中国が恐れる“日本の5つの兵器”、究極は米軍…米専門誌が分析
東シナ海上空の公海上で11日、中国軍の戦闘機が自衛隊機に異常接近した件で、中国側が日本の抗議に対する反論を強めている。中国国防省は、接近してきたのは逆に日本機であると主張し、航空自衛隊のF-15戦闘機が中国軍機に接近飛行しているとする映像をウェブサイトに掲載した。
ロイターなどの海外メディアも、日中両国の「非難の応酬」を報じている。また、米外交専門誌『ナショナル・インタレスト』は、日中の軍事衝突を想定し、自衛隊が保有する航空機や艦船の戦力分析記事を掲載している。
【“中国機に接近するF-15”の映像を公開】
ロイターによると、中国国防省は、13日に日本大使館の武官(防衛駐在官)を呼んで抗議したほか、「日本側は現実を無視し、真実をすり替え、根拠のない批判を作り上げた」などとする声明を発表した。
日本政府は、中国軍のSu-27戦闘機が航空自衛隊の偵察機に背後から接近してきたと主張している。これに対し中国側は、航空自衛隊のF-15戦闘機2機が、中国軍の旅客機型軍用機Tu-154を追跡し、約30メートルまで接近してきたと反論。国防省のウェブサイトにその際のものだとするF-15が飛行する様子を捉えたおよそ1分半の映像を公開した。
日本政府はこうした中国側の主張に対し、「事実無根」「筋違い」などと一蹴している。
【米サイトは尖閣諸島が日本領であることを示す「証拠」に言及】
米ニュースサイト『ガーディアン・リバティボイス』は、この件を報じる記事の中で、背景にある尖閣諸島の領有権問題について、次のように論じている。

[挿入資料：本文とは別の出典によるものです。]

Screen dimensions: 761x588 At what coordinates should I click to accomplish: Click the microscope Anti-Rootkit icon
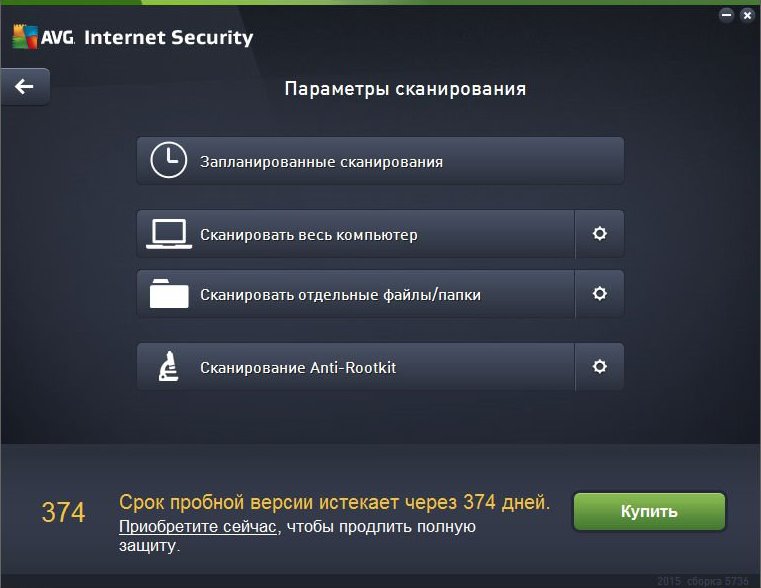(x=168, y=366)
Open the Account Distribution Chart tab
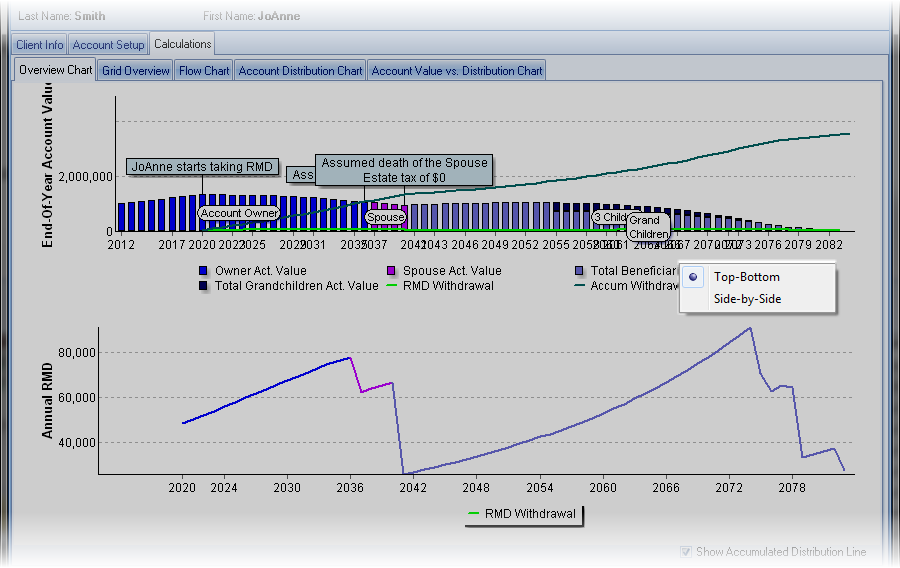Viewport: 900px width, 568px height. 300,71
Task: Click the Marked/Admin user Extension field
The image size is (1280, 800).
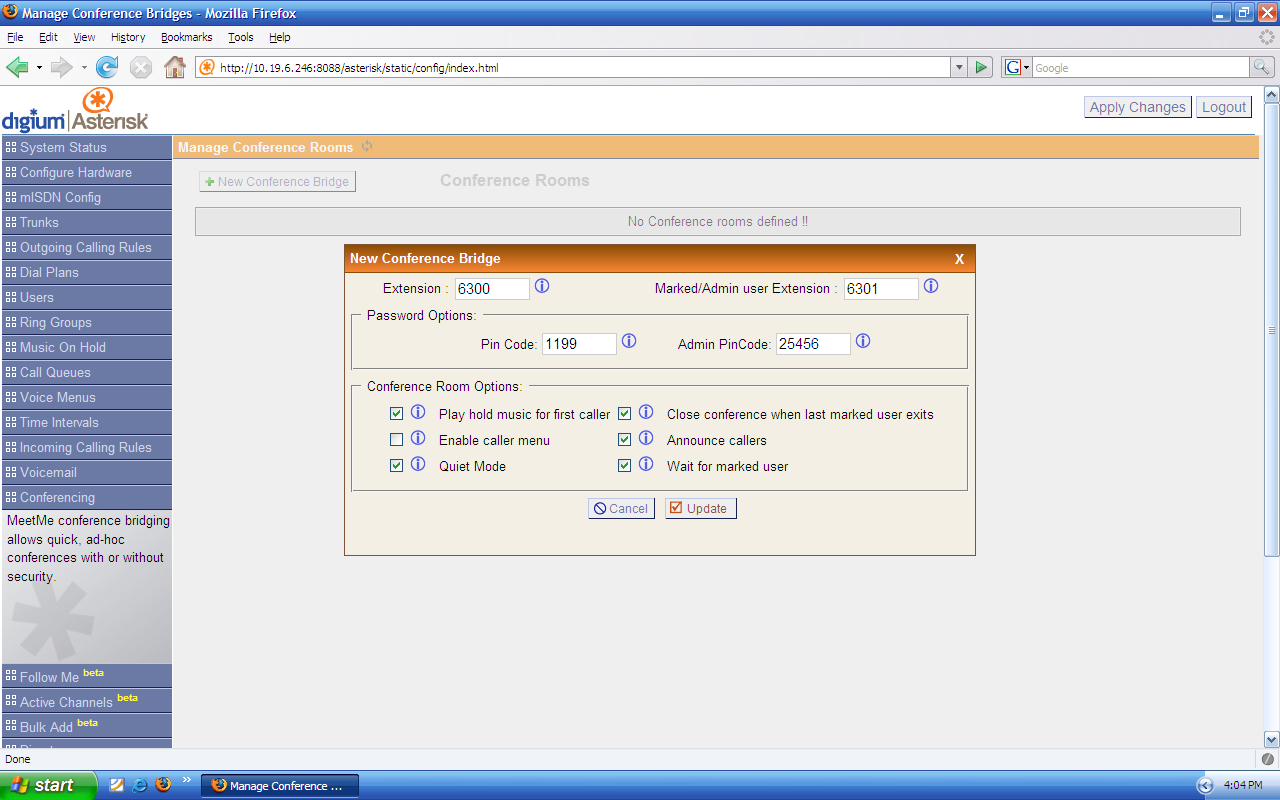Action: coord(880,289)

「第2次世界大戦が1952のサンフランシスコ講和条約の発動で公式に終わった際、尖閣諸島はアメリカの支配下に置かれた。その際には、中国も台湾も領有権を主張しなかった。それが変わったのは、(日本領に復帰後の)1970年に石油が埋蔵されていることが明らかになってからだ」
また、同紙は、2010年のワシントン・タイムズのスクープ記事にも言及している。それによれば、島の名称を日本名の「尖閣」と表記した1969年発行の中国製の地図が存在し、そこには尖閣諸島が明確に日本領だということを示す国境線も描かれているという。記事は、この地図について「釣魚島(尖閣諸島の中国名)は古来よりずっと中国領だったとする中国側の主張への反論となる」としている。
【日本の究極兵器は「米軍」?】
ナショナル・インタレスト誌は、今回のような小競り合いが日中の全面的な軍事衝突に発展する可能性に言及しつつ、『中国が恐れるべき日本の5つの兵器』という特集記事を掲載した。
「中国が恐れる兵器」として取り上げられているのは、そうりゅう型潜水艦、F-15J戦闘機、あたご型護衛艦、いずも型ヘリコプター搭載護衛艦、そして「米軍」だ。

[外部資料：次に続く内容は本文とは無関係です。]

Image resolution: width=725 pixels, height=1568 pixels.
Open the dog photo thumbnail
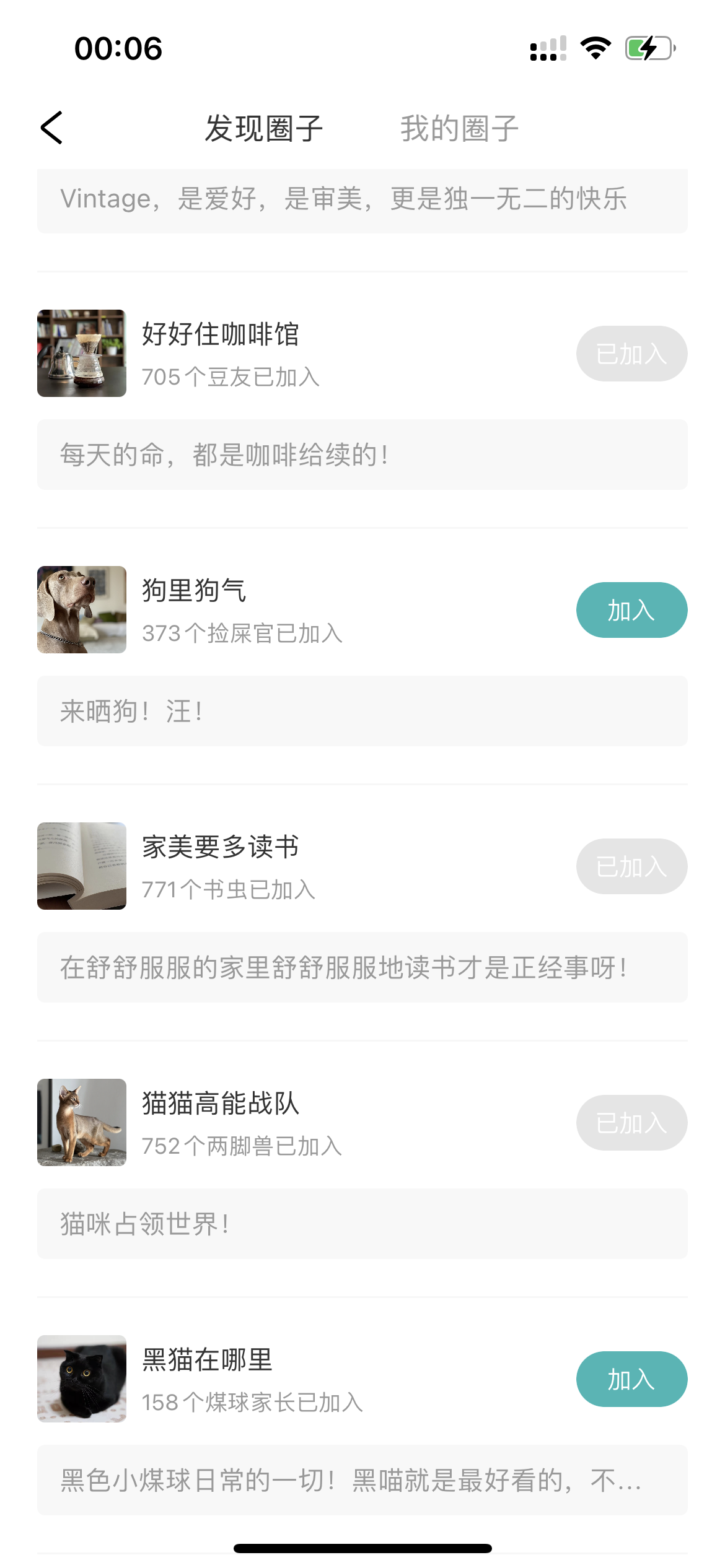tap(82, 610)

今回、中国側がやり玉に挙げているF-15Jについては、「30年以上前の機体だが、改良を重ねて全ての中国機に対して対等以上の力を持っている」と評価。特に新型のAAM-4Bレーダー誘導ミサイル(99式空対空誘導弾B)は、中国側が持っていない誘導技術によって射程距離とロックオン能力が飛躍的に向上しており、「中国機に対する大きなアドバンテージになっている」としている。
「そうりゅう型潜水艦」は、通常型潜水艦としては、世界一レベルの性能を誇るとし、「伝統的に対潜攻撃能力が弱い」中国にとって大きな脅威になると評価。強力な対空防衛能力を持つ「あたご型護衛艦」は、尖閣有事の際には防空の要になるとしている。また、「いずも型ヘリコプター搭載護衛艦」については、尖閣奪還作戦の際に兵員輸送能力を発揮したり、改造を施せば自衛隊が導入予定のF-35戦闘爆撃機を搭載して空母として運用することもできるとしている。
そして、日米同盟により米軍が参戦すれば圧倒的な核攻撃能力を含め「全軍が日本側につくことになる」と論じ、米軍をいわば日本の究極兵器扱いしている。